Sunday, 2 March 2014

The coast, Workington area

Cormorants chilling out on Workington harbour
Had a ride over to Workington, starting off at the lighthouse where I was hoping to find some Purple Sandpiper, as there is sometimes a flock of about 30 or so. Unfortunately there was no sign of them anywhere.

Further along the dock, more Cormorants and a mixed bag of gulls.
 There was lots of gulls, but after giving them a good scan didn't find the Med Gull that frequents this area. The tide was going out, which gave enough space to be able to drop down onto the the shingle area, on the lookout for waders, but all I found was this Oystercatcher, with part of its up mandible missing.

Its not too obvious in this pic, so we'll move on to the next.

Look at that, its a wonder it can still feed

I wondered as I watched it, if it could be caught, and the bottom half trimmed off would it help.
Next I made my way over to the other side of the harbour, its the first time I have been on this side, as I wasn't sure if there was public access. fortunately there is, and maybe when the timing is right, meaning the tide. it could have potential.
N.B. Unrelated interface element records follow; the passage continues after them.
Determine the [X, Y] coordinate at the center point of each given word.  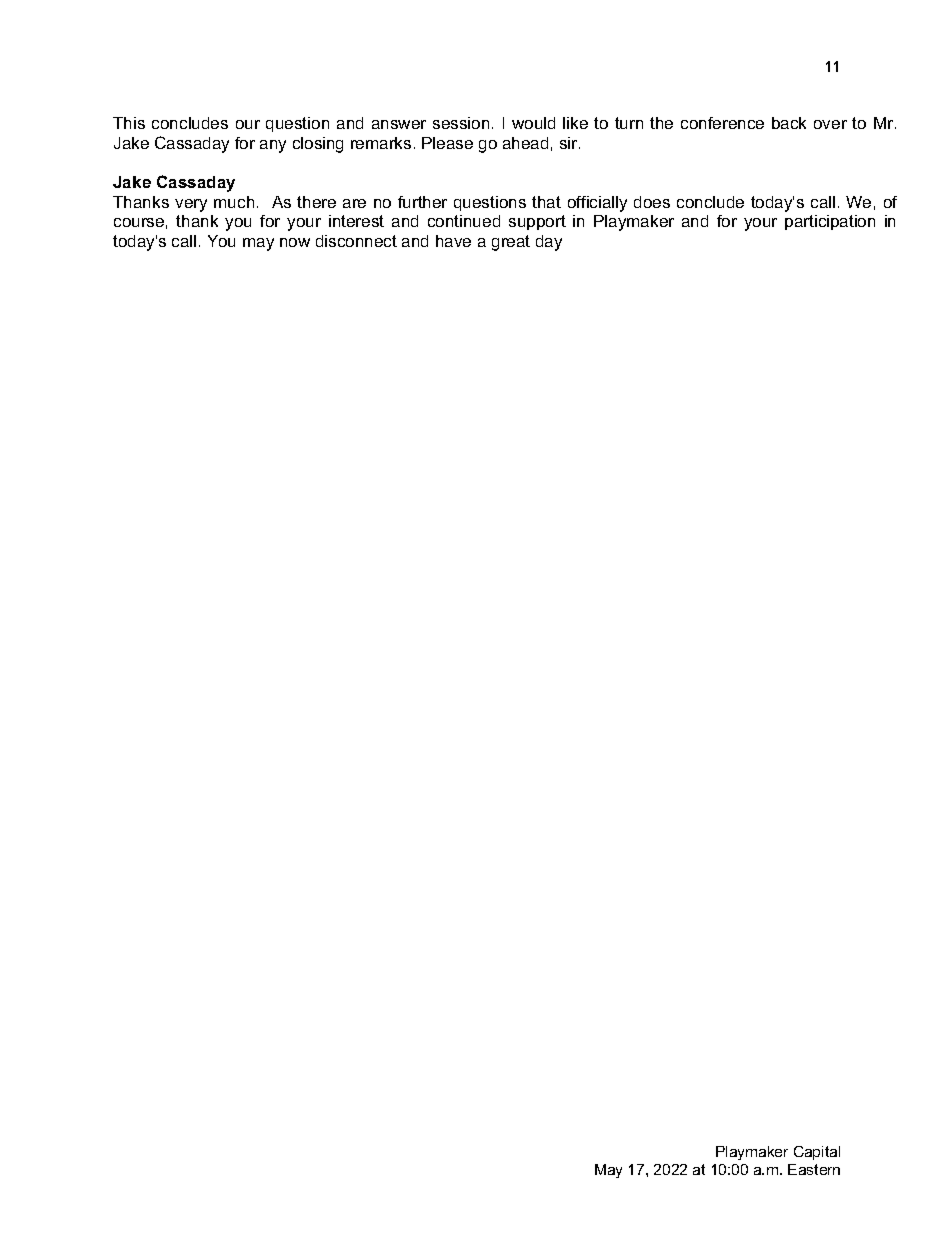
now [295, 242]
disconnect [356, 241]
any [273, 146]
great [511, 243]
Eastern [814, 1169]
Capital [817, 1153]
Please [447, 143]
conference [722, 123]
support [537, 222]
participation [830, 222]
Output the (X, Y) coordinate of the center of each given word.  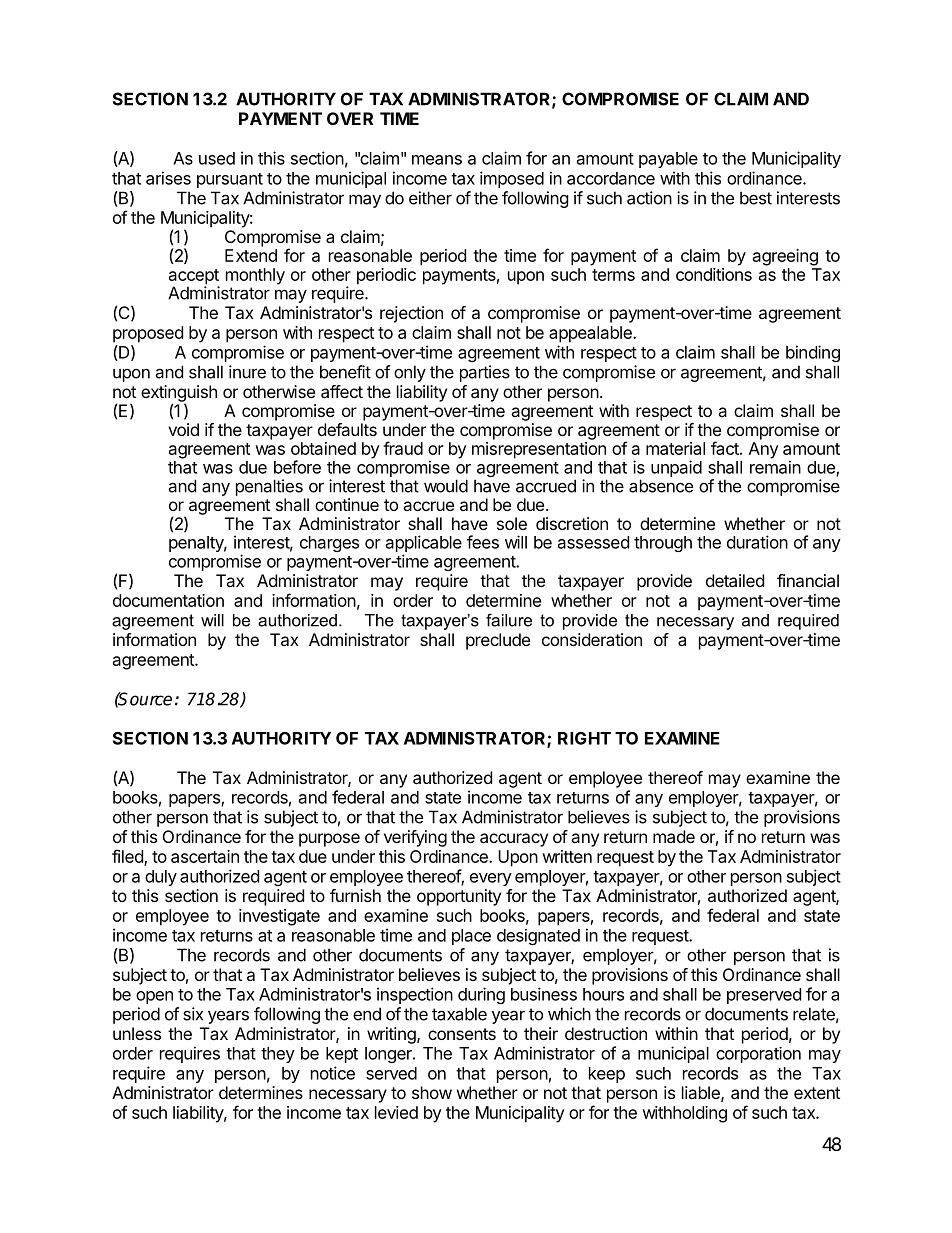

Today however it was pretty quiet, with just a few Oystercatchers, Redshanks at a distance, and this lonely little fellow. -----

Ring plover, way out on the sand, all on its own.
Next I moved on to Siddick ponds, but there wasn't a great deal on offer there, Good numbers of Goosander, a few Goldeneye, and Tufted Duck, two mute Swans, and the two resident whooper Swans.

Goosanders, and a Whooper in the background.

And a few of these flitting along the path, Reed Bunting.
No big rewards, but a very pleasant day out, the sun shone all day, giving us the warmest day so far this year.
Thank you for looking in. Gordon.   Linking to the bird D'pot.


  1. No rewards you say? Oh my gosh....I'd be thrilled to see them all! That oystercather that has the damaged beak...nature can hold its own I image, it seems to be doing well...lets just hope it continues to thrive.

    Wonderful post. And look forward to your next venture to the other side of the harbor when the timing is better and you'll be able to 'spot' some more great photo opportunities!!

  2. Poor oystercatcher / what caught my eye the most is his bright red eyes...what a striking bird he is

  3. Wonderful walk - You saw lots of cool birdies! Thank you for sharing.

  4. Beautiful birds. I hope the oystercatcher will make it.

  5. glad the oystercatcher can still catch and eat! that reed bunting is spectacular!

  6. Lovely walk out to see something, like Oystercatcher, Ringed Plover and Reed Bunting, that is a pleasure.

  7. Hi Gordon,
    Well you might be "jealous" of my Hawfinches, but I am certainly envious of your Flycatchers and this gorgeous Reed Bunting! LOL!
    Well done!!
    Funny, I just noticed thar you live in Penrith! My grand children also live in Penrith... but in Australia! Haha!
    Keep well,

  8. never seen anything like that before. The Oystercatcher would have a lot of trouble I think. Thanks for sharing.

  9. Pleasure to walk and observe this birds, coast Workington is a nice place, greeting from Belgium

  10. It looks nice and relaxing and I'm sure it feels good to be in the sun after winter. Loved the Reed Bunting, beautiful markings.

  11. poor little Oystercatcher. God is truly wonderful how he lets his creatures adapt. Love the hedgehog from last post too.

  12. I had to smile when I read you were looking for prple sandpipers. They are rather rare here and I'm always missing them! Better luck next time!

  13. Oh, I needed to check the word "mandible" p;) I loved the elegant picture of Reed Bunting; BIG reward for you I think♡♡♡

    Sending you Lots of Love and Hugs from Japan, xoxo Miyako*

  14. It looks like a warm and wonderful stroll. I will be strolling the shore soon. I can't wait to catch my own catchers and gulls.

  15. Lovely photos.
    I did enjoy your friend's woodcarvings; such talent!


A big thank you to everyone for looking in and leaving their comments, much appreciated, Gordon.